I find that hard to believe. I can't ever recall seeing a water heater only lasting 10 years. In our subdivision, which was built in 1978-80, I haven't found anyone who has replaced their gas or electric water heater. Not one. My gas water heater is the same one that was installed when the home was built in 78. That's 31 years in my case.

My son-in-law's tank gas water heater was leaking when he bought his house, and that house was built in 1972. We went up to Sears, bought a new one on sale for two something and had in installed in an hour. (Can't do that with a tankless).

My parents water heater lasted nearly 40 years.

So where did this 5-10 year lifetime ever come from? Is that all the rest of you are getting from your gas water heaters?

I agree with the other gentlemen who stated that most of what we are reading on this subject is hype from the tankless industry.

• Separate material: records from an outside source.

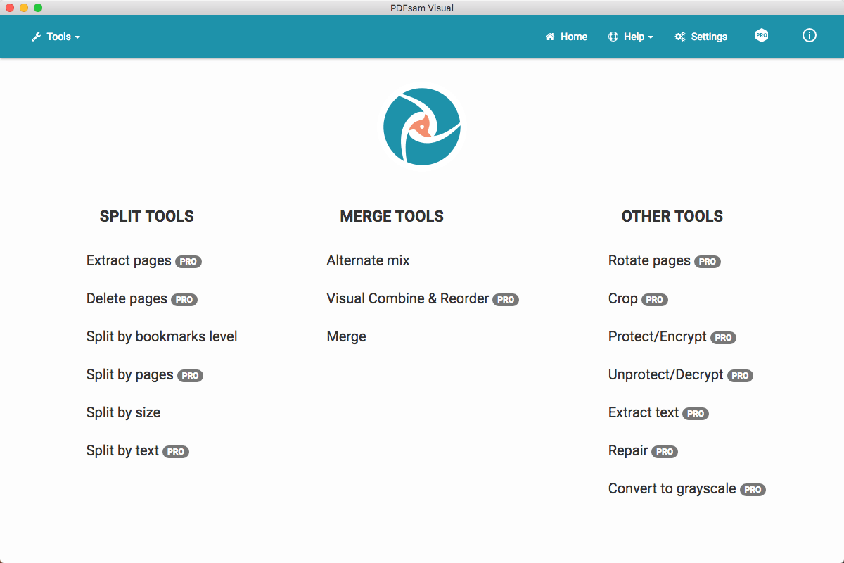Click the PRO badge beside Repair
This screenshot has width=844, height=563.
coord(665,452)
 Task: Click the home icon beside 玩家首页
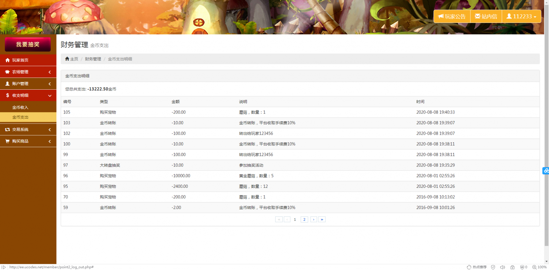pyautogui.click(x=8, y=60)
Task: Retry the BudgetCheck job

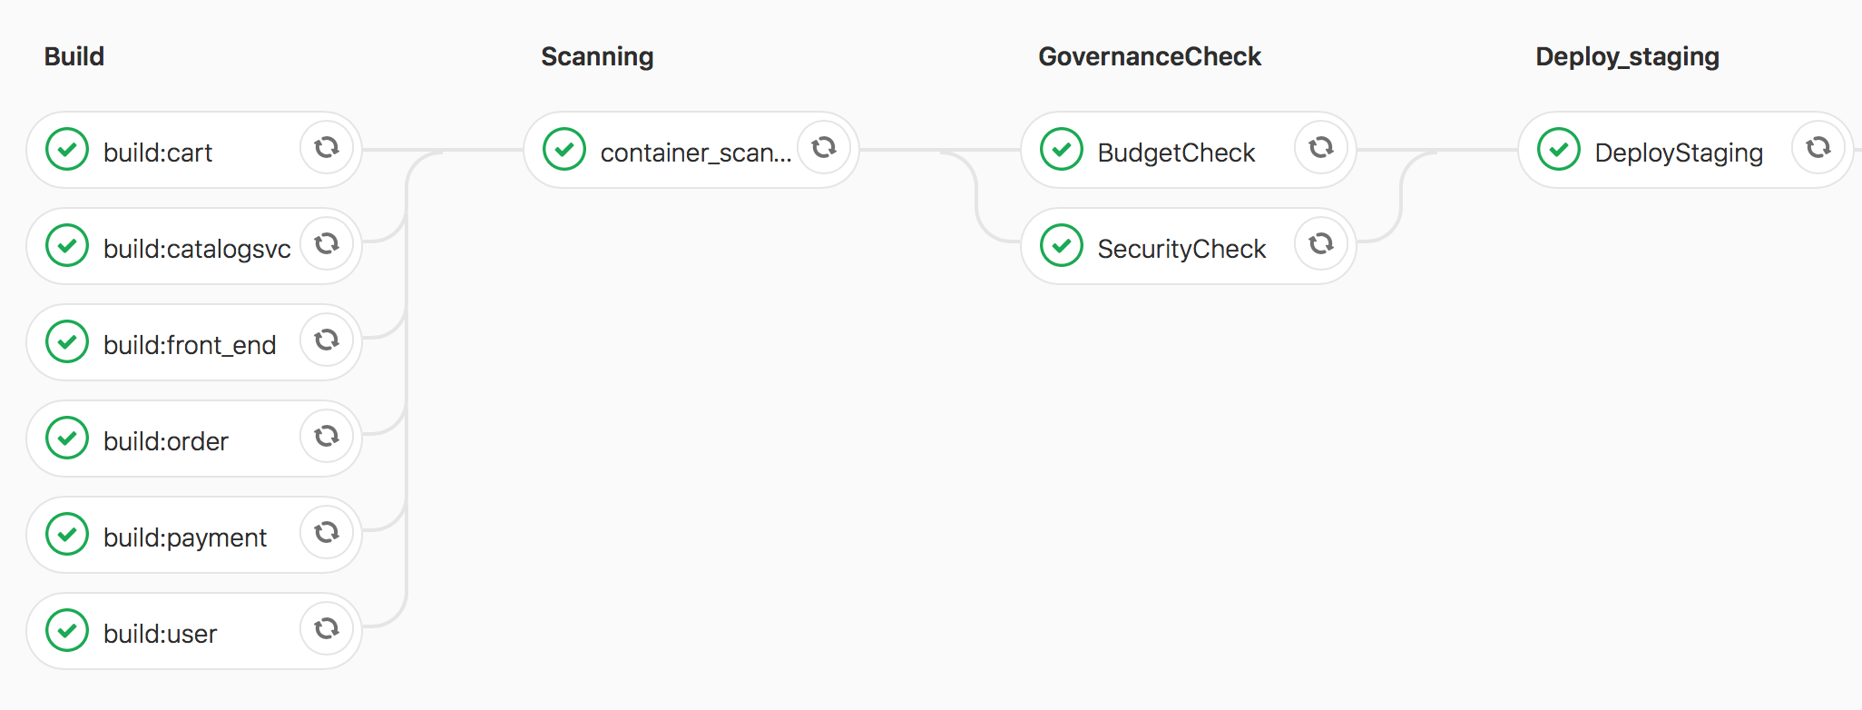Action: click(x=1321, y=148)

They have a place, but I'm not convinced that they are so much better. (After all, you can buy a gas tank-type water heater now that only loses 1 Btu/H in standby losses. AND, you can always wrap an additional layer of blanket insulation over the old gas water heater to improve it's efficiency).

James Foy
09-28-2009, 10:49 AM
I replaced the original water heater of my 1973 home last year, so it lasted 35 years. I think perhaps the new ones are designed to last only 7-10 years, as opposed to the old units which were designed to last for 12-20.
There are a number of changes that have taken place over the last 20 years. Maybe the lightweight parts are part of the issue. Maybe it's chemicals in the water. I know the new tank felt about half as heavy as the old one, and there wasn't any sediment in the old one when I removed it. Maybe it's a change in the attitude of the manufacturers and people building the units. Or perhaps, it a combination of all of the above.
I'm curious if anyone out there has any insight into the change in water heaters.